Comme, par ailleurs, ces conditions très minimales d’appartenance sont désormais en voie de mondialisation (du fait de ce que Guy Debord appelait la dégradation spectaculaire –mondiale de toute culture) une société libérale développée doit donc logiquement finir par se considérer comme un simple site de passage, n’impliquant aucune allégeance morale particulière de la part de ceux qui ont provisoirement choisi d’y résider, et que chacun doit être libre de quitter pour un autre site, dès lors qu’un calcul quelconque lui en démontre l’avantage. Exemple (dans l’hypothèse où ce calcul serait de type fiscal) : est-il plus intéressant pour moi que je devienne citoyen belge, un citoyen suisse ou un citoyen monégasque ? C’est ce principe d’une liberté intégrale de circuler sur tous les sites de la planète (et celui, complémentaire, d’une régularisation automatique de toutes les installations passagères qui s’ensuivent) dont les partisans de gauche du capitalisme (qui sont, de loin, les plus cohérents) prétendent interdire toute critique philosophique, au prétexte qu’elle ne pourrait conduire qu’à des conclusions « racistes » ou « xénophobes » (on se souvient ainsi du rôle joué par la désormais célèbre figure du « plombier polonais » dans les formes de légitimations dites « anti racistes » du projet libéral de constitution européenne).

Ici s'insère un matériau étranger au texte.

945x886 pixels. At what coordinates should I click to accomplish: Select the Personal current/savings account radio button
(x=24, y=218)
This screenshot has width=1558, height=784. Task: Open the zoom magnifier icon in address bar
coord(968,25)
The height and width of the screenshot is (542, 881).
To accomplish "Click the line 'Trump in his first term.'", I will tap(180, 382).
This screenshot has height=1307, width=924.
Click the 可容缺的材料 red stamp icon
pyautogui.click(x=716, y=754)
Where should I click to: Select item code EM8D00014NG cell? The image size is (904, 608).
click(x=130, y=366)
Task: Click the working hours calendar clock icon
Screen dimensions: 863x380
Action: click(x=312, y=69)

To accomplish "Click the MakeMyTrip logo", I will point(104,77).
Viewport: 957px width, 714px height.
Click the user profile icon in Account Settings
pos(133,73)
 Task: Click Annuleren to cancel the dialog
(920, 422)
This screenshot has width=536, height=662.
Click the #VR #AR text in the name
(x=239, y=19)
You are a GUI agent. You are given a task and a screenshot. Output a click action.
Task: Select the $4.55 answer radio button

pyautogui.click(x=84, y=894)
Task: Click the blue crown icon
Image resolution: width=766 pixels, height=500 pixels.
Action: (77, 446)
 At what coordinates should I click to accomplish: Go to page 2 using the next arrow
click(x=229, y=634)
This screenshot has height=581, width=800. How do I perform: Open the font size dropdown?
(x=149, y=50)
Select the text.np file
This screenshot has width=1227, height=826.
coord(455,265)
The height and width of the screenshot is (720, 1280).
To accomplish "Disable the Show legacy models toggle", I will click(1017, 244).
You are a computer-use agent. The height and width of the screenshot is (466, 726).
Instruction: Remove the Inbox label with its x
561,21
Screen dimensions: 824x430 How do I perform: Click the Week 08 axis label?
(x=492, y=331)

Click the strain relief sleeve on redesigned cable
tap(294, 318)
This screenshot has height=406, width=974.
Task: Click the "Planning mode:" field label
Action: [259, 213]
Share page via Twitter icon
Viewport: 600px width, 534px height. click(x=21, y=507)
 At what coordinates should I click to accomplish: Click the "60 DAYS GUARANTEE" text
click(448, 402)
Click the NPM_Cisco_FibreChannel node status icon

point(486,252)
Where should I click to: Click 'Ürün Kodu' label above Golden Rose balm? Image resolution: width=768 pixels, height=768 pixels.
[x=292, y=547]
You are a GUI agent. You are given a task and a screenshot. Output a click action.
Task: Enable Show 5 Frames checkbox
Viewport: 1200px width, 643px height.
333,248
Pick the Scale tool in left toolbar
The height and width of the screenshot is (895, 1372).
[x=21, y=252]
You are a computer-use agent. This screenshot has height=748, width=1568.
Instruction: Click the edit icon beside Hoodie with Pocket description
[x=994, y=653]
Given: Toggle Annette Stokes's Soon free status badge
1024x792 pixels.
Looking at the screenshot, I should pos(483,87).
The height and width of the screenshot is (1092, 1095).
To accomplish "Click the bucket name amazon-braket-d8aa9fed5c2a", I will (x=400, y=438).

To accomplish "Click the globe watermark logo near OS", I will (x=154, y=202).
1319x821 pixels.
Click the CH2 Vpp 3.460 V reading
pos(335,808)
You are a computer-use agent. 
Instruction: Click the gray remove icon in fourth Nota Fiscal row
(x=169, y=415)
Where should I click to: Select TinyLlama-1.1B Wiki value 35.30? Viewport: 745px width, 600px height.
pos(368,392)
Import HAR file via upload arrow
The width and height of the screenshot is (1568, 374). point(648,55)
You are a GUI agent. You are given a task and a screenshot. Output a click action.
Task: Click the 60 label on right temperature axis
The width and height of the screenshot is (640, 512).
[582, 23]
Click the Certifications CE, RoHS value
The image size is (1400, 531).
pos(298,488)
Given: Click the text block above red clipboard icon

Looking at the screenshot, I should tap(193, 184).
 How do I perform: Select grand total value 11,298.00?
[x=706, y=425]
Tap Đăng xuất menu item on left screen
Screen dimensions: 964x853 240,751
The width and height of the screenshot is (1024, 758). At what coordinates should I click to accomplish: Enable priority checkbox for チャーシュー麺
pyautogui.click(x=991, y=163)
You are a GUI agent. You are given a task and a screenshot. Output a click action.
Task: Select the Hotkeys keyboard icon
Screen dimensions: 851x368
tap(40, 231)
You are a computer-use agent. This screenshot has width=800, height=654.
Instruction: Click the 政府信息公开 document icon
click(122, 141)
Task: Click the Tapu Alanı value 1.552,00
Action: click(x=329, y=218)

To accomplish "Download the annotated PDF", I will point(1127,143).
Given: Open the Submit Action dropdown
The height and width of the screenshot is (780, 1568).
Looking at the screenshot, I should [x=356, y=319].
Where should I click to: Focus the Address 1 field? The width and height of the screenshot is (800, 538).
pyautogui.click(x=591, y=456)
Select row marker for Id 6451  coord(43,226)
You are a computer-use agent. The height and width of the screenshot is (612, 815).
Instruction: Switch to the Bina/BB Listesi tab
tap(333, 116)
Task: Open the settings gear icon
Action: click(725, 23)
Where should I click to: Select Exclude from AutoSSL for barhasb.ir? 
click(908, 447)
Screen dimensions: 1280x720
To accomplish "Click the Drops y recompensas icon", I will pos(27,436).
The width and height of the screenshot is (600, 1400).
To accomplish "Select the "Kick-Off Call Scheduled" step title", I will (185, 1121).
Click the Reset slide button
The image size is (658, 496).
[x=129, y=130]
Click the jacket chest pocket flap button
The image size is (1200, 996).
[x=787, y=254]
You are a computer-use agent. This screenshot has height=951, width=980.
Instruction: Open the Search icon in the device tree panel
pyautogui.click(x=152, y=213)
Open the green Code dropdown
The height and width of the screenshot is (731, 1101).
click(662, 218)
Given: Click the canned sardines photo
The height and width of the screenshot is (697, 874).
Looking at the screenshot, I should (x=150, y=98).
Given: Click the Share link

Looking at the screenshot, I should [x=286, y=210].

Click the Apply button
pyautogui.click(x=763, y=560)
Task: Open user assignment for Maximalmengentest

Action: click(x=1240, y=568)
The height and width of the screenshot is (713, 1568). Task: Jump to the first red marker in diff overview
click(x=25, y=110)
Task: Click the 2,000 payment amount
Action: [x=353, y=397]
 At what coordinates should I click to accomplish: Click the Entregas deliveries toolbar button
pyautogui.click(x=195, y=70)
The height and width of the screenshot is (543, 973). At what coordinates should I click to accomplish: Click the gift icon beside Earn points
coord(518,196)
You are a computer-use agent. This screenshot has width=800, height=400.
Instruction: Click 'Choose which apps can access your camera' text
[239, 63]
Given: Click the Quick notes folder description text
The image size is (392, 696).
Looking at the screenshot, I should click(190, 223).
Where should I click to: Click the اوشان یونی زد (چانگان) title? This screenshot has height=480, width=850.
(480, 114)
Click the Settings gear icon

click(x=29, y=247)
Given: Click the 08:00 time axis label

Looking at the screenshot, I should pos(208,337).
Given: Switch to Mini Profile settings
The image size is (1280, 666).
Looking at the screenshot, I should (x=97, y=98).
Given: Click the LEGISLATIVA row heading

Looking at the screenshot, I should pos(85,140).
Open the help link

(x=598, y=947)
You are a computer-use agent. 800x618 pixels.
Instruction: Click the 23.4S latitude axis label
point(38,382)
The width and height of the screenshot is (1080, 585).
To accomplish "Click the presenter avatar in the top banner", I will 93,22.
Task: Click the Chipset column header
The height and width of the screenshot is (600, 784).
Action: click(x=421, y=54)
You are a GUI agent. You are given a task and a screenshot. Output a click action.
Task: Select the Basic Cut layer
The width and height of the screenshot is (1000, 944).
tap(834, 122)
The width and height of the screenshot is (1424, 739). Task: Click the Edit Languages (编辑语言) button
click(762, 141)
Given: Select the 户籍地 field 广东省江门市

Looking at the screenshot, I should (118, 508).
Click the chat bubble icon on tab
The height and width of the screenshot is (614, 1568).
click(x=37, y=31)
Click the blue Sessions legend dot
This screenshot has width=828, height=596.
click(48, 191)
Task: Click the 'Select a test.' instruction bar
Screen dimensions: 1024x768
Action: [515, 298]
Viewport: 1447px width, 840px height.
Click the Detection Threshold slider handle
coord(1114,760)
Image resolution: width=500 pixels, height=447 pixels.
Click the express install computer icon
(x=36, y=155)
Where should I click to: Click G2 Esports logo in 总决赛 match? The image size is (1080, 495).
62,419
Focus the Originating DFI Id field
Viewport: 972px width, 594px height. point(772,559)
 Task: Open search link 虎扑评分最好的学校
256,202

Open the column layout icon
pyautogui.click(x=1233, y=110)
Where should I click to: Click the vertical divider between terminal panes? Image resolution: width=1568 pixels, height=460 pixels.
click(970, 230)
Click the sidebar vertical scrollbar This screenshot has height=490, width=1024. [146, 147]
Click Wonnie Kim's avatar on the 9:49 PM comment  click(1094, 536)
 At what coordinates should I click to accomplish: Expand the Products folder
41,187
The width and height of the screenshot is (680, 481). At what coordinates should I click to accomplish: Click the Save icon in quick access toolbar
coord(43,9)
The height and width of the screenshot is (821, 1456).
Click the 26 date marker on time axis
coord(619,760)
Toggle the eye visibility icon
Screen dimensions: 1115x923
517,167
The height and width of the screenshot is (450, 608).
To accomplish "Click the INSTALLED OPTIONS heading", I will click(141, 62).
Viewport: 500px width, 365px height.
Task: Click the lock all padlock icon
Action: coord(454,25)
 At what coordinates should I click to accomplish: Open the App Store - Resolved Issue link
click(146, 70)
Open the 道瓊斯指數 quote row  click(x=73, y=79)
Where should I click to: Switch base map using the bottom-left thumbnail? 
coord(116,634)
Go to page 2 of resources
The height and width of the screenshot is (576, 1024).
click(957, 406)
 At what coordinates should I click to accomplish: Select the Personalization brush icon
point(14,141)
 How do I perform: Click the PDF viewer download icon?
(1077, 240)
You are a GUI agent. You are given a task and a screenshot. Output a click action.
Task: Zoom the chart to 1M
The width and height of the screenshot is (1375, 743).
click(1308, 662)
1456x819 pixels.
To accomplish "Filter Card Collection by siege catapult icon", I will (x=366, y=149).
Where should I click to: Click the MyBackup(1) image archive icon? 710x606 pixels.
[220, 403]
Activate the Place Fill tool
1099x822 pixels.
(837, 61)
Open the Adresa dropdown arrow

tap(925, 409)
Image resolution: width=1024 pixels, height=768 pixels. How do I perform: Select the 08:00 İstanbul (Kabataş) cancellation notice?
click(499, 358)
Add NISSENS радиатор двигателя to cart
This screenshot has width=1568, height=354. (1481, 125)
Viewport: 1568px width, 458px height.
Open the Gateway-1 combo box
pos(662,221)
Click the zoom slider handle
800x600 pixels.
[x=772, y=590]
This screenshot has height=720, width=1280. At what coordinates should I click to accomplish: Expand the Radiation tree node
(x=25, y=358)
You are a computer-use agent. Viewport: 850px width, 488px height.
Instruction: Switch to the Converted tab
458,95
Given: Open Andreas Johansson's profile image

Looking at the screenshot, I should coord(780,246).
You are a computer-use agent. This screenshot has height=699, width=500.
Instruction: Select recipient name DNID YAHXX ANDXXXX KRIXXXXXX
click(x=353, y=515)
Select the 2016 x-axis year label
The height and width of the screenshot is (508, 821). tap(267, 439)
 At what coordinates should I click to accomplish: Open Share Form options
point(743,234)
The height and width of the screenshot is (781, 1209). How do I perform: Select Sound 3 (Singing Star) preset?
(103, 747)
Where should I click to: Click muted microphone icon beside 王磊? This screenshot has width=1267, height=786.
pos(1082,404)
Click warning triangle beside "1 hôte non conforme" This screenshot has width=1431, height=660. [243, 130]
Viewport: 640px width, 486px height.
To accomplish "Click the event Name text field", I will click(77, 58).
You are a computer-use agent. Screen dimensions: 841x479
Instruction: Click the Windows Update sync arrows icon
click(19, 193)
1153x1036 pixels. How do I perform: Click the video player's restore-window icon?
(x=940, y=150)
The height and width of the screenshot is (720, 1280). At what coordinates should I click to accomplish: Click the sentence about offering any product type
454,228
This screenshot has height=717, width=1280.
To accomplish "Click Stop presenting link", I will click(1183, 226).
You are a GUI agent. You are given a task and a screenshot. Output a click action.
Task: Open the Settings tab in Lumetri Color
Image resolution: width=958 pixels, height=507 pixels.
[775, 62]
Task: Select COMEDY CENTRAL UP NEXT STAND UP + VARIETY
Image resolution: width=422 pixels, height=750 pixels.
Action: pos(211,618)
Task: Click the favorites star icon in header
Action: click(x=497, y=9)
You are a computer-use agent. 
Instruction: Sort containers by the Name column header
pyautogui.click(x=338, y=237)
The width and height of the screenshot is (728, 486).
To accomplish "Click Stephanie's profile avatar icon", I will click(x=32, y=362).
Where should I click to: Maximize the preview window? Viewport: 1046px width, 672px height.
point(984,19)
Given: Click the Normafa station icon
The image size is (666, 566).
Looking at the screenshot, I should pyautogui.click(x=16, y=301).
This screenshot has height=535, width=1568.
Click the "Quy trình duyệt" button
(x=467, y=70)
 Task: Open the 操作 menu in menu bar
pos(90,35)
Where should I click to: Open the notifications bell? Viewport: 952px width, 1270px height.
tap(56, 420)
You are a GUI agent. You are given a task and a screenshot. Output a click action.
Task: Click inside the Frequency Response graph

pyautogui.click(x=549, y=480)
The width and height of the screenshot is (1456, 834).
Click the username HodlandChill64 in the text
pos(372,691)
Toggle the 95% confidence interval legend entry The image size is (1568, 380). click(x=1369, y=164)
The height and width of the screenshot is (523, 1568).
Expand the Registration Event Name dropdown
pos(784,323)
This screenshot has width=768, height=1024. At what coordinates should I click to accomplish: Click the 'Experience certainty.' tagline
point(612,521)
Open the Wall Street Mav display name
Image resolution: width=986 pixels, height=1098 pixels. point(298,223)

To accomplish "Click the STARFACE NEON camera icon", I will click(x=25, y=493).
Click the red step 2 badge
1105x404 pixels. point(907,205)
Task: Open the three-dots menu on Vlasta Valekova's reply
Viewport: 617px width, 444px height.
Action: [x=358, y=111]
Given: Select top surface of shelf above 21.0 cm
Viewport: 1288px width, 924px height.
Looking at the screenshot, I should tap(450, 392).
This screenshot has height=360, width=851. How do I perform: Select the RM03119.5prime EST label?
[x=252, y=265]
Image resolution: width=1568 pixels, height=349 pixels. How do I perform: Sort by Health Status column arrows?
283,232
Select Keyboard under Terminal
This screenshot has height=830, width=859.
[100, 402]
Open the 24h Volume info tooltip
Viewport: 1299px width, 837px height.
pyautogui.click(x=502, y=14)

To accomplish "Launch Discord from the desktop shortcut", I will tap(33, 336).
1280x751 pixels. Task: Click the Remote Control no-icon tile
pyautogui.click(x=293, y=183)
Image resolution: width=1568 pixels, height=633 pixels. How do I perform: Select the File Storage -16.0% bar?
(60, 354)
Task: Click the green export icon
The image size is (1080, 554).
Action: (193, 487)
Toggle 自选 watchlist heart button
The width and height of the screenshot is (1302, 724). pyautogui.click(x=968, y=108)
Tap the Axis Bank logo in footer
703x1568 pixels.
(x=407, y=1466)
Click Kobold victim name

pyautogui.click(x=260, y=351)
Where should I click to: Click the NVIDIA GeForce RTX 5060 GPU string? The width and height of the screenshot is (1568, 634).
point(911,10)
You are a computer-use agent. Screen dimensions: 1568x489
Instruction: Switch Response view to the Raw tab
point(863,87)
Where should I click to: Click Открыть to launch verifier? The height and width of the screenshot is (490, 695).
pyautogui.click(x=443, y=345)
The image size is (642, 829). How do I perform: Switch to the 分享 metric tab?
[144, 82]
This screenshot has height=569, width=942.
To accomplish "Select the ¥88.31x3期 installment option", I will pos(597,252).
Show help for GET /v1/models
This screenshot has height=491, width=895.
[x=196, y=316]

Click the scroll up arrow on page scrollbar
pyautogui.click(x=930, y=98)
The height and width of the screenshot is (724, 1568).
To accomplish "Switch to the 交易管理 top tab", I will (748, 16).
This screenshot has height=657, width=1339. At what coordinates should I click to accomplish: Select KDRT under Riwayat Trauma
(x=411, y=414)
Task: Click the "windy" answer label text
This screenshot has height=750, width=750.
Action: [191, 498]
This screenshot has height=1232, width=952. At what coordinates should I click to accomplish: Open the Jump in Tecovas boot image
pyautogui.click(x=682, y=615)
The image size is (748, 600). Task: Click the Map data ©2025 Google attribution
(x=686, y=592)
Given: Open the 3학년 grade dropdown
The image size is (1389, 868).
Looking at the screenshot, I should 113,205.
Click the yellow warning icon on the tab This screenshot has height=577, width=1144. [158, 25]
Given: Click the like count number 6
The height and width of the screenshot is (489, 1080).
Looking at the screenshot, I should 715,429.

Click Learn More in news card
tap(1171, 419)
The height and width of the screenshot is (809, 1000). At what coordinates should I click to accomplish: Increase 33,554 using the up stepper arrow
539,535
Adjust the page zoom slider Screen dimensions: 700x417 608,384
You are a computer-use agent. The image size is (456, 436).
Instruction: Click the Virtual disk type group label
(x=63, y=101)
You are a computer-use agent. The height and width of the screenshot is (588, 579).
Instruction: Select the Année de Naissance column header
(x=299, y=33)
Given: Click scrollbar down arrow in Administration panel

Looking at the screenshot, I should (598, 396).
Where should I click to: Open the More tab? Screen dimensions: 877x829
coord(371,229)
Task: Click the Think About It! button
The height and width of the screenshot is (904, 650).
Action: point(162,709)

On peut découvrir sur le site internet de Bertrand Lemennicier (l’un des quatre membres de la secte libérale du Mont-Pèlerin que Luc Ferry a personnellement imposé, en 2003, au jury d’agrégation des sciences économiques), cette analyse exemplaire de Gérard Bramouillé (lui-même membre de la secte et du jury) : « L’immigré clandestin abaisse les coûts monétaires et non monétaires de la main d’œuvre. Il renforce la compétitivité de l’appareil de production et freine le processus de délocalisation des entreprises qui trouvent sur place ce qu’elles sont incitées à chercher à l’extérieur. Il facilite les adaptations de l’emploi aux variations conjoncturelles et augmente la souplesse du processus productif. »

Il est donc politiquement indispensable de veiller, insiste l’universitaire patronal, à ce qu’on en vienne pas, par xénophobie, à faire de l’immigré clandestin « le bouc émissaire facile d’un problème difficile ». On trouvera dans cette analyse, le fondement idéologique ultime (conscient ou inconscient) de tous les combats actuels de l’extrême gauche libérale (comme ceux, par exemple, du très médiatique « Réseau Education Sans Frontières ») pour légitimer l’abolition de tous les obstacles à l’unification juridique marchande de l’humanité. »

Michéa, L’empire du moindre mal, 2007.